- DIRECTIONS FOR THIS TASK
Check every line of the data below for "dimensions". Copy each one that has it.

Top of DATA TO EXAMINE

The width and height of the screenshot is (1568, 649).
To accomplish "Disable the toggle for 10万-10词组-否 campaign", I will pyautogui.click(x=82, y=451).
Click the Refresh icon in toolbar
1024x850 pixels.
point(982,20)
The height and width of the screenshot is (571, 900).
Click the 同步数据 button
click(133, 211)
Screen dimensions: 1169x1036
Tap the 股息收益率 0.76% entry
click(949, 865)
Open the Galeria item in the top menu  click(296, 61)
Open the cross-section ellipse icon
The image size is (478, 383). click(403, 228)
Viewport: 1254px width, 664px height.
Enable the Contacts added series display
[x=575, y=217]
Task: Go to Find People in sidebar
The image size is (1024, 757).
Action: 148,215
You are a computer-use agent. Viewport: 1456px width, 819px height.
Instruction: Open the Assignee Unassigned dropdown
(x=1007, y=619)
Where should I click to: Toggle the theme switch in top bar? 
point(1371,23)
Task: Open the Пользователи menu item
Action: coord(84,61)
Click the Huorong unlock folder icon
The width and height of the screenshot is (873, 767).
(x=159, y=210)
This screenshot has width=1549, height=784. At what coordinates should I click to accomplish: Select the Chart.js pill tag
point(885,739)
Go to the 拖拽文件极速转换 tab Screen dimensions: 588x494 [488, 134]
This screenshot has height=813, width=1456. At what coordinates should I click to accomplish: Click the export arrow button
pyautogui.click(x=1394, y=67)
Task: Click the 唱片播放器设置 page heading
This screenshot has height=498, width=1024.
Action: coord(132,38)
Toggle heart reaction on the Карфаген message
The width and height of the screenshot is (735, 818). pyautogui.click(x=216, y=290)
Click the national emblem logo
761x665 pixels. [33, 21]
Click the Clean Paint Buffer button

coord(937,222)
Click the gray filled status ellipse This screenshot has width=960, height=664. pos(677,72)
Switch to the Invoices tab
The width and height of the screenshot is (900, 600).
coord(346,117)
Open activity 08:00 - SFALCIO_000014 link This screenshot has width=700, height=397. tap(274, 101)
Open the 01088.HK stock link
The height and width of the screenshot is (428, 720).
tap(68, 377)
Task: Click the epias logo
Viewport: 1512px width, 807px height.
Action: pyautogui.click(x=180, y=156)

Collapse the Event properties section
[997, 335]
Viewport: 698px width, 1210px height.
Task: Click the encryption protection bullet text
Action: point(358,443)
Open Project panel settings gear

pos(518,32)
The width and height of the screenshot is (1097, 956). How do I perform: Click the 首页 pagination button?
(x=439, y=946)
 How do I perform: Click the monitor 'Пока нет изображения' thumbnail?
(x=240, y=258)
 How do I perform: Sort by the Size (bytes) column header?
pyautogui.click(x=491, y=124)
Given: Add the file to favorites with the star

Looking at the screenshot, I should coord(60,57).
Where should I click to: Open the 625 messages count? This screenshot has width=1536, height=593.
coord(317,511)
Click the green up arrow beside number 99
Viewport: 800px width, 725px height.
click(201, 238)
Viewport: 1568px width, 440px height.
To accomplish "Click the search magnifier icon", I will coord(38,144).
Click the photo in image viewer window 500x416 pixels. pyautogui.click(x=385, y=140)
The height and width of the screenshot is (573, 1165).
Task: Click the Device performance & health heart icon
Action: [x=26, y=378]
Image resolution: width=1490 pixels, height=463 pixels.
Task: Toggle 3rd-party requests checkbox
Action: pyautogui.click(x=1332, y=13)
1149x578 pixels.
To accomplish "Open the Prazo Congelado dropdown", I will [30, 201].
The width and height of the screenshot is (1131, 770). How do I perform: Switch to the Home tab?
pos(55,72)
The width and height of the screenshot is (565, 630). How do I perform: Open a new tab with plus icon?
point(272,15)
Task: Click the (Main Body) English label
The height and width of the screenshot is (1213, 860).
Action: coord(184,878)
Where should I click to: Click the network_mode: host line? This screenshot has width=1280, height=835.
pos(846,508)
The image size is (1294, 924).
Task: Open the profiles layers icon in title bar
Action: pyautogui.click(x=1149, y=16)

Bottom of DATA TO EXAMINE

- WRITTEN RESPONSE
Screen dimensions: 1169x1036
Go to the 拖拽文件极速转换 tab Screen dimensions: 588x494 [488, 134]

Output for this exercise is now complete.